* _ASSIGNMENT_: Write out all of the data again, precisely as it appears.

(GIVEN INFORMATION Opens)

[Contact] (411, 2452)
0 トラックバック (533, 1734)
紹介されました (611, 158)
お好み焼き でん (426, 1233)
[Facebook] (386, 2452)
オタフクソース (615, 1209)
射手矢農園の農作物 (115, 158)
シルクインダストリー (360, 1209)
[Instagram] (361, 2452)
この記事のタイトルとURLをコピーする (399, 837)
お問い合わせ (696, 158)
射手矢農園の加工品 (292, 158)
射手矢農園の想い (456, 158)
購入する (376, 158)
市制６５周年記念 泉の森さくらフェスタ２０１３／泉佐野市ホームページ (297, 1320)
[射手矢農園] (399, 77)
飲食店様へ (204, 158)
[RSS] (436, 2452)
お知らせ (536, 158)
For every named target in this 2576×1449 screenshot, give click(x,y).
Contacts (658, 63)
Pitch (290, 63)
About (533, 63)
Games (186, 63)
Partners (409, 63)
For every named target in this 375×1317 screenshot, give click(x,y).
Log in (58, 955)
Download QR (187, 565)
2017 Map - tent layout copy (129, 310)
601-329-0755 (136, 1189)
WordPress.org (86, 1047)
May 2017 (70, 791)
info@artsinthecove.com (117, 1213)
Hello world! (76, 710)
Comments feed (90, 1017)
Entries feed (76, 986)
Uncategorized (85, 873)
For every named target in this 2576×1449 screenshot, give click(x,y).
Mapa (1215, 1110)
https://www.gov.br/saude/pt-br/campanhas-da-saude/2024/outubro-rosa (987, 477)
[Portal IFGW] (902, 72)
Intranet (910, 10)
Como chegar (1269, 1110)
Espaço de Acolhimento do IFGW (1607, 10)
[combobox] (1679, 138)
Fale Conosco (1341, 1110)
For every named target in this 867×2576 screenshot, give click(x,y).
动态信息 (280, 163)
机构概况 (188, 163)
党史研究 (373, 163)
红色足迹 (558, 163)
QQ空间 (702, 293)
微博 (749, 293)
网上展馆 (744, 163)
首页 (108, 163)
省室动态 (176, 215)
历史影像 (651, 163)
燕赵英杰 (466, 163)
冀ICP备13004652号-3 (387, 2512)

(GIVEN INFORMATION Closes)

* _RESULT OF THE EXERCISE_:
[Contact] (411, 2452)
0 トラックバック (533, 1734)
紹介されました (611, 158)
お好み焼き でん (426, 1233)
[Facebook] (386, 2452)
オタフクソース (615, 1209)
射手矢農園の農作物 (115, 158)
シルクインダストリー (360, 1209)
[Instagram] (361, 2452)
この記事のタイトルとURLをコピーする (399, 837)
お問い合わせ (696, 158)
射手矢農園の加工品 (292, 158)
射手矢農園の想い (456, 158)
購入する (376, 158)
市制６５周年記念 泉の森さくらフェスタ２０１３／泉佐野市ホームページ (297, 1320)
[射手矢農園] (399, 77)
飲食店様へ (204, 158)
[RSS] (436, 2452)
お知らせ (536, 158)
For every named target in this 2576×1449 screenshot, give click(x,y).
Contacts (658, 63)
Pitch (290, 63)
About (533, 63)
Games (186, 63)
Partners (409, 63)
For every named target in this 375×1317 screenshot, give click(x,y).
Log in (58, 955)
Download QR (187, 565)
2017 Map - tent layout copy (129, 310)
601-329-0755 (136, 1189)
WordPress.org (86, 1047)
May 2017 (70, 791)
info@artsinthecove.com (117, 1213)
Hello world! (76, 710)
Comments feed (90, 1017)
Entries feed (76, 986)
Uncategorized (85, 873)
For every named target in this 2576×1449 screenshot, give click(x,y).
Mapa (1215, 1110)
https://www.gov.br/saude/pt-br/campanhas-da-saude/2024/outubro-rosa (987, 477)
[Portal IFGW] (902, 72)
Intranet (910, 10)
Como chegar (1269, 1110)
Espaço de Acolhimento do IFGW (1607, 10)
[combobox] (1679, 138)
Fale Conosco (1341, 1110)
For every named target in this 867×2576 screenshot, give click(x,y).
动态信息 (280, 163)
机构概况 (188, 163)
党史研究 (373, 163)
红色足迹 (558, 163)
QQ空间 (702, 293)
微博 (749, 293)
网上展馆 (744, 163)
首页 (108, 163)
省室动态 (176, 215)
历史影像 (651, 163)
燕赵英杰 (466, 163)
冀ICP备13004652号-3 (387, 2512)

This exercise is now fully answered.